I know this answer isn't going to satisfy anyone. We live in an age of instant answers and in the end I am not smart enough to match the speed required for giving an answer on this subject. I guess if you want speed, go to someone else as your 'service provider.' I am happy taking an agnostic position on the existence of Jesus. Maybe he existed or maybe he didn't.
I am pretty certain the gospel was intended as something more than mere 'history.' Whoever the original author was, he had the Pentateuch in its sights and the Pentateuch is more than a story - it's the Law. I am not even sure the first Israelites who received this text thought it was 'God's word' but that's what it became. Over the course of time a book written by a Hebrew scribe at the beginning of the Persian period masquerading as Moses was taken to be a book written by God. I bet Moses the magician would have been proud!

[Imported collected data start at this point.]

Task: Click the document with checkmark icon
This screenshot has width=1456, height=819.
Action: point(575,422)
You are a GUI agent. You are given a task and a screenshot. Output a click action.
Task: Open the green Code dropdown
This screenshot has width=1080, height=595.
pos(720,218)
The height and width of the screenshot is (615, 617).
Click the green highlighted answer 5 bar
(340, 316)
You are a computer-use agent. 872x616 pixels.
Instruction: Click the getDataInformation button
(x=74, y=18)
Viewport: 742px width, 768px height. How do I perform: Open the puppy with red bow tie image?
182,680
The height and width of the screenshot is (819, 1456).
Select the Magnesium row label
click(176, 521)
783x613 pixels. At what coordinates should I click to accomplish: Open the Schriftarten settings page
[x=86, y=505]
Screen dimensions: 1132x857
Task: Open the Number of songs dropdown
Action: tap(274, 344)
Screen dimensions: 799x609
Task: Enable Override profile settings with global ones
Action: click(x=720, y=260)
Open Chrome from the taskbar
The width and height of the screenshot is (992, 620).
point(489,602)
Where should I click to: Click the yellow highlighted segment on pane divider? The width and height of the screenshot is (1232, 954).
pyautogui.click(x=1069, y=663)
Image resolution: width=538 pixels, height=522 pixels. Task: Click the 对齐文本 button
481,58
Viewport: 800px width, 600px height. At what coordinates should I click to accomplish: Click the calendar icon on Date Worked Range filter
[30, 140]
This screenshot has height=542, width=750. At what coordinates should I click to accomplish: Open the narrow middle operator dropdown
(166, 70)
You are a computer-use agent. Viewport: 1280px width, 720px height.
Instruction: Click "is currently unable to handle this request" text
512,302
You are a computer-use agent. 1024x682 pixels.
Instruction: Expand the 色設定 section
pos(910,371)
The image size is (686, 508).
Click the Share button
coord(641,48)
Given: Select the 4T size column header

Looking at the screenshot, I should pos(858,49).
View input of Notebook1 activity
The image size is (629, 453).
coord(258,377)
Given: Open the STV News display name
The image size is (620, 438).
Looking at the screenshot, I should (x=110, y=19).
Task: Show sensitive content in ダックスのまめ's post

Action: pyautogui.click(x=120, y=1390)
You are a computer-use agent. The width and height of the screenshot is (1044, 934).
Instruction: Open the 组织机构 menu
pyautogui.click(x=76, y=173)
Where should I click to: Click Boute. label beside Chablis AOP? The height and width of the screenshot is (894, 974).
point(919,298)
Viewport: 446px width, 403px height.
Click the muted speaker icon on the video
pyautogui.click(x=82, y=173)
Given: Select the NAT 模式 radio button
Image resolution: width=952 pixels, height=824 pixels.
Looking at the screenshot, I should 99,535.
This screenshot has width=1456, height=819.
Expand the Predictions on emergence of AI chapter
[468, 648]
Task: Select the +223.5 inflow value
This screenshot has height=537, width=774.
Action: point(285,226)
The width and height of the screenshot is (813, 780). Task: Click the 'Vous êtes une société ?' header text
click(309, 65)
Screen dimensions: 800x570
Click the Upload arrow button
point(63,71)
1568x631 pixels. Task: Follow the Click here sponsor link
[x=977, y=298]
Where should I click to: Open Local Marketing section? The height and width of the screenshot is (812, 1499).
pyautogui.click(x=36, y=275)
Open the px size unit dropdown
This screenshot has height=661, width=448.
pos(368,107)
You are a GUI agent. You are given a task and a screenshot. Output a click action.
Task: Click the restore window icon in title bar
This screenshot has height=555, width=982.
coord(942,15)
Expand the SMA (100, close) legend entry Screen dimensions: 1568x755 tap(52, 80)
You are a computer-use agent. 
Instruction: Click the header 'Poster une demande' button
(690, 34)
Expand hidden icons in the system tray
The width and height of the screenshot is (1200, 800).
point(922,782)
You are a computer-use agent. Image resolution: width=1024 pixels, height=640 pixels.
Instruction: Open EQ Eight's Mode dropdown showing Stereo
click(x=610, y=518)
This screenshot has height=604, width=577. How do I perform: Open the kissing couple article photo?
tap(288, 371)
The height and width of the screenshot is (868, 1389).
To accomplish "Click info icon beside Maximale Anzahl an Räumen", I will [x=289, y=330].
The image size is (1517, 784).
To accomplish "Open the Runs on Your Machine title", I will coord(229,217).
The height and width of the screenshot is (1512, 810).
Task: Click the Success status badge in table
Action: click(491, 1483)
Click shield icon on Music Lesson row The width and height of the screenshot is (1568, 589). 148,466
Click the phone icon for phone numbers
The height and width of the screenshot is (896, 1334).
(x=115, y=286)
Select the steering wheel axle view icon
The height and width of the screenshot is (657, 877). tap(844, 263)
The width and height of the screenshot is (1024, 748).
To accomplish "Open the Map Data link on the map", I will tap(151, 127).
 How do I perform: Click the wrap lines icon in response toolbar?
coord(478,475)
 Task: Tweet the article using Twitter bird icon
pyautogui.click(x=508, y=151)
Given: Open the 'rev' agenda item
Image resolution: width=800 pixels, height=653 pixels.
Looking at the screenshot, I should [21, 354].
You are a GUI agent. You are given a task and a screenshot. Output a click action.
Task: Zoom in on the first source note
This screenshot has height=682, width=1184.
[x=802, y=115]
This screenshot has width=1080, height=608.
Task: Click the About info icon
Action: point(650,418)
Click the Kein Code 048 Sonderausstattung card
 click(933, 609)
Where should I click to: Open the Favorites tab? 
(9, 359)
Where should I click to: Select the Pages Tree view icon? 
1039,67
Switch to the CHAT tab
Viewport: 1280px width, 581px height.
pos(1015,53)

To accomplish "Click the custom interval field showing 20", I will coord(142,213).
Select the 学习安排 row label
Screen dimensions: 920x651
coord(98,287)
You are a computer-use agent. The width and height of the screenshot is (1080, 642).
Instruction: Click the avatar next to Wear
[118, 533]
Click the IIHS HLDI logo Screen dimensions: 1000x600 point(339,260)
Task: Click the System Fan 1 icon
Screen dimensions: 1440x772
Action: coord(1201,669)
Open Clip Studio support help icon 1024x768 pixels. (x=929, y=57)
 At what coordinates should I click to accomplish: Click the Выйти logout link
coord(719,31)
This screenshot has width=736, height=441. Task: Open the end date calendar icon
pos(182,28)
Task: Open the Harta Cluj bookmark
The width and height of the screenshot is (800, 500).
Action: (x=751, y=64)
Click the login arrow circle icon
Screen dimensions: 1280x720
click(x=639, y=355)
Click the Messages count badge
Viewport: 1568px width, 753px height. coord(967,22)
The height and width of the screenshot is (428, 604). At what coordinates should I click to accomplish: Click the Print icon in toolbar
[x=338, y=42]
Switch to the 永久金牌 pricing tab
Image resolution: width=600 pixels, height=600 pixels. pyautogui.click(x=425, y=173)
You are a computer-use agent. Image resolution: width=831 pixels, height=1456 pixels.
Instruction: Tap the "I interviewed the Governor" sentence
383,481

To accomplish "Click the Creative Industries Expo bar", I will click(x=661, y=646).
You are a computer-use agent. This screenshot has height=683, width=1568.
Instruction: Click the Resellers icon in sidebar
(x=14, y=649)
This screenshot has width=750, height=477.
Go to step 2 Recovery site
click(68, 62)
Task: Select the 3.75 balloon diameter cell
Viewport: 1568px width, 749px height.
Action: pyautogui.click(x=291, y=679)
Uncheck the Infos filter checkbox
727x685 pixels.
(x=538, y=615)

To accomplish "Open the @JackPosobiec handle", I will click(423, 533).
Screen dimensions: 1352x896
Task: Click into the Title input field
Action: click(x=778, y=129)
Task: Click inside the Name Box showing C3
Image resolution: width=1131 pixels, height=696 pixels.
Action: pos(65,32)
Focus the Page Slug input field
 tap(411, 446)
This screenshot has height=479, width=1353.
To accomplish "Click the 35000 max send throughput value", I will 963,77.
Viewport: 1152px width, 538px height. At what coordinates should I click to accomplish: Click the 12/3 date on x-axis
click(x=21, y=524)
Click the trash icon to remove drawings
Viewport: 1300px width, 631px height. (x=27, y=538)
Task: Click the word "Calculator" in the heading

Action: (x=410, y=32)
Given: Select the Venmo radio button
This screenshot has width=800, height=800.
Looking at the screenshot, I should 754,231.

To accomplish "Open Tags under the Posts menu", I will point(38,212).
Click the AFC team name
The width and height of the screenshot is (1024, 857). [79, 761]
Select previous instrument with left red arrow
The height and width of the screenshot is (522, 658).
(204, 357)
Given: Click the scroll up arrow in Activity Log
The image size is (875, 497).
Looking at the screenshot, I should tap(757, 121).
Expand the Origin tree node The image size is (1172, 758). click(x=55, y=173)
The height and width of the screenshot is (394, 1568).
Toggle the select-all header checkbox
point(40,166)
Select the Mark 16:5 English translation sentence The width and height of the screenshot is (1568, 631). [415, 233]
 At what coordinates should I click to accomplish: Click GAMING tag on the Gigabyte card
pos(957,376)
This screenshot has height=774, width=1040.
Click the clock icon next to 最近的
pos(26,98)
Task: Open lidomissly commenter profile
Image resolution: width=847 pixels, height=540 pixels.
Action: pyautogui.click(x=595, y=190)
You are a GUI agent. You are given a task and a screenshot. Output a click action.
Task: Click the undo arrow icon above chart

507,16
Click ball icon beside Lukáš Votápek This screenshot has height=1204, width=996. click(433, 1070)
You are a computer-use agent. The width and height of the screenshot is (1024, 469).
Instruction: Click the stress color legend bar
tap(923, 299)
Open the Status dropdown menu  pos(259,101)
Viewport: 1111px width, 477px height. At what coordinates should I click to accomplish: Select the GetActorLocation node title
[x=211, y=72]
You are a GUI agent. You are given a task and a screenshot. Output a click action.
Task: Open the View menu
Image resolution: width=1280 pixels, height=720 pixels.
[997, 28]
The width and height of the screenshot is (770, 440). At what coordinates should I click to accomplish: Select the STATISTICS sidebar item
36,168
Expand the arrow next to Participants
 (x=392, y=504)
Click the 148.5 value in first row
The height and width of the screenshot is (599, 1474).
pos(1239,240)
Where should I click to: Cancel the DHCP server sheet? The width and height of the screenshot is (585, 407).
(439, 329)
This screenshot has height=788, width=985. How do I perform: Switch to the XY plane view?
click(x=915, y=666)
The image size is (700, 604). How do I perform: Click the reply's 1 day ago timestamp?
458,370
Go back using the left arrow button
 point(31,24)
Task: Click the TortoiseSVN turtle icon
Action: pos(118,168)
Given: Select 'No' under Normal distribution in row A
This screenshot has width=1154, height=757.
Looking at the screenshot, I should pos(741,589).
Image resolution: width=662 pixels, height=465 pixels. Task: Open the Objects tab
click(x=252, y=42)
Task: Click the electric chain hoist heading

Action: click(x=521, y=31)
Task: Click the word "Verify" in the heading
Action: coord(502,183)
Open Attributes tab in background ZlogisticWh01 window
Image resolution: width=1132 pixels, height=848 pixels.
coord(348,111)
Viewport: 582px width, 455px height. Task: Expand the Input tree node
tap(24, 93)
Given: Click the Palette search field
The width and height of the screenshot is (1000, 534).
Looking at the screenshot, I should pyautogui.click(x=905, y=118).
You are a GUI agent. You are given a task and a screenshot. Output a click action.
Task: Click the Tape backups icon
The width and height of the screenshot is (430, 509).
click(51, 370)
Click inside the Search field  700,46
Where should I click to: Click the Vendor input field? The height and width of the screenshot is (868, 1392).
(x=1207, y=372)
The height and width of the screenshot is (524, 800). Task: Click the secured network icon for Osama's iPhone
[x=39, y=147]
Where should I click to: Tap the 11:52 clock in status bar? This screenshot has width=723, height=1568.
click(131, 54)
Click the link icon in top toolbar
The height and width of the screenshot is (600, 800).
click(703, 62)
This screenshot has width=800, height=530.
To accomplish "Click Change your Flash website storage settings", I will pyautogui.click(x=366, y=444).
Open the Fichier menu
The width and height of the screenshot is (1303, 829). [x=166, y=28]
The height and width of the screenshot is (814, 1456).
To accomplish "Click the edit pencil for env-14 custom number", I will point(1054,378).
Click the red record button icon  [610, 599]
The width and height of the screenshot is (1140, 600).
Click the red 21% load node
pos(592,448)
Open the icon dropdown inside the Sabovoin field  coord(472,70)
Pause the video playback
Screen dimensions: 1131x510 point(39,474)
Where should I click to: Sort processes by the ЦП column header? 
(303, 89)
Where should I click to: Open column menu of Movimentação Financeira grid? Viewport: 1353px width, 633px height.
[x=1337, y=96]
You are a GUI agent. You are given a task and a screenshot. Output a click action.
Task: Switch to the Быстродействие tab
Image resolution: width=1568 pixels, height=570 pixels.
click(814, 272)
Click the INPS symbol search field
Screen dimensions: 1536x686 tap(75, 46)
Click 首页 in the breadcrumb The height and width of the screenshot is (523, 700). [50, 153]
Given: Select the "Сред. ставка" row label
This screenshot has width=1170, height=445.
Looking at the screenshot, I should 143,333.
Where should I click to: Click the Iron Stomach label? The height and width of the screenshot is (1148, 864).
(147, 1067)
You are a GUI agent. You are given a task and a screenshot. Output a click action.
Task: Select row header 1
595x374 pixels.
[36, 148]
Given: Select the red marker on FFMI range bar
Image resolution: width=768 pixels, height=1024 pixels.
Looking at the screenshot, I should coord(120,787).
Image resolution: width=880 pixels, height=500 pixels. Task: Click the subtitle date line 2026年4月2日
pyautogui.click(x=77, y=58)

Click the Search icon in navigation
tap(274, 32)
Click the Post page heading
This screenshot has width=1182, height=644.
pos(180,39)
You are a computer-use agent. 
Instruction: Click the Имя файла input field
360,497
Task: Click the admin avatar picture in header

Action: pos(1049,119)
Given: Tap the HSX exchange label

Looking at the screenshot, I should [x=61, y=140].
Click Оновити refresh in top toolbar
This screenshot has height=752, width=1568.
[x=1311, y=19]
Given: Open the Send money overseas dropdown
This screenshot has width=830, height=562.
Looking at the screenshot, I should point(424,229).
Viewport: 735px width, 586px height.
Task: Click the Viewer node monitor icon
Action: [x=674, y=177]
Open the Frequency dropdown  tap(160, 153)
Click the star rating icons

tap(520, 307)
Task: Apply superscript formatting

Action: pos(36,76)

But the gospel, in my opinion, wanted to do one better. Magicians love to outdo one another. If the one guy can make a woman disappear, the next guy does the act with a jumbo jet. That's how these guys work. The Jews had the story of how their fathers were friendly with God; the Christians literally made God their father. That's the story of the gospel. Even though it's present as the story of Jesus it's really, secretly about the way Christians became God's chosen people.
Of course, in the end you can read any story any way you want to. We don't live in an age where heresy is actively persecuted or identified. The fact that on surface indeed the text resembles a history of some sort is part of the magicians craft. But to take the story as essentially being a history, well that is another matter entirely. As I said we live in a free world, we can do what ever we want. If you go one step further and take away any trace of symbolism or allegory from the text you read the gospel as if Jesus was giving advice on husbandry, marriage, child rearing, yard work and other inanities. So in the end, any concerted obtuseness can transform the gospel into an ancient precursor of the Farmers Almanac.
But to say that the gospel doesn't develop from myth-making ignores some basic facts. Jesus is portrayed as something of a mythopoet. Why is that? Was Jesus really a maker of parables or is Jesus's parable-making nothing more than a clue planted by the author to understand his literary purpose? The portrait of Jesus the parable-maker might well be like looking at an image of ourselves in a mirror looking at ourselves in the mirror. The gospel is Jesus is telling stories about people like Jesus in a story written by someone like Jesus.
In fact Jesus is a lot like the stick figures from his parables. Jesus only tells us as much as we need to know about the man who buries a treasure just as the author offers us the barest of outlines about his Jesus. Why doesn't he just remove Jesus from the dizzying vertigo of looking at ourselves looking into the mirror? Jesus is portrayed as weaving riddles and allegories because he is nothing more than the double of the mythopoet who is the gospel writer. Jesus is a walking stick man, a man who has no history or at least a man's whose history is unknown to the author.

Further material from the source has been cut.